A mashgiach ruchani (; pl., mashgichim ruchani'im) or mashgicha ruchani – sometimes mashgiach/mashgicha for short – is a spiritual supervisor or guide. He or she is usually a rabbi who has an official position within a yeshiva and is responsible for the non-academic areas of yeshiva students' lives.

The position of mashgiach/mashgicha ruchani arose with the establishment of the modern "Lithuanian-style" mussar yeshivas. The prototype of this new type of rabbinical leader and educator was Rabbi Nosson Tzvi Finkel (1849-1927) known as the Alter (elder) of the Slabodka yeshiva, Yeshivas Knesses Yisrael (Slabodka), in Lithuania.

The role of the mashgiach/mashgicha ruchani was strongest in the era prior to World War II, when often the mashgichim were responsible for maintaining the yeshiva financially, recruiting and interviewing new students, and hiring staff, something akin to academic deans. After the Holocaust, the influence and position of the mashgiach/mashgicha decreased, and the roles of the rosh yeshivas have grown at the expense of those of the mashgichim. A modern mashgiach/mashgicha is somewhat equivalent to the secular counselor position.

(RECORDED INFORMATION):

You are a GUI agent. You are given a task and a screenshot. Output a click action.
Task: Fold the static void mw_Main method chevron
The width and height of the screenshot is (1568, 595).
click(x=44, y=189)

(WHAT IS ASKED):
A – Echo the passage of the mashgiach ruchani text word for word, starting with the words "A mashgiach ruchani" and ending after the words "(Slabodka), in Lithuania.".
B – Proceed with the text on the mashgiach ruchani, picking up right after its final sentence.

(RESULTS OF THE EXERCISE):
A –
A mashgiach ruchani (; pl., mashgichim ruchani'im) or mashgicha ruchani – sometimes mashgiach/mashgicha for short – is a spiritual supervisor or guide. He or she is usually a rabbi who has an official position within a yeshiva and is responsible for the non-academic areas of yeshiva students' lives.

The position of mashgiach/mashgicha ruchani arose with the establishment of the modern "Lithuanian-style" mussar yeshivas. The prototype of this new type of rabbinical leader and educator was Rabbi Nosson Tzvi Finkel (1849-1927) known as the Alter (elder) of the Slabodka yeshiva, Yeshivas Knesses Yisrael (Slabodka), in Lithuania.

B –
The need for having mashgichim within the modern yeshivas was tied in with the rise of the modern mussar movement (teaching of Jewish ethics), inspired by the 19th-century rabbi Yisrael Lipkin Salanter, and was seen as necessary because yeshiva students faced greater pressures and problems from the world outside their yeshiva studies.

Some yeshivas may refer to a mashgiach/mashgicha ruchani as a menahel ruchani (the word menahel means 'principal', as in the principal of a school, or 'supervisor'.)

Chabad yeshivas have a similar position referred to as mashpia, meaning a person who provides (spiritual) influence.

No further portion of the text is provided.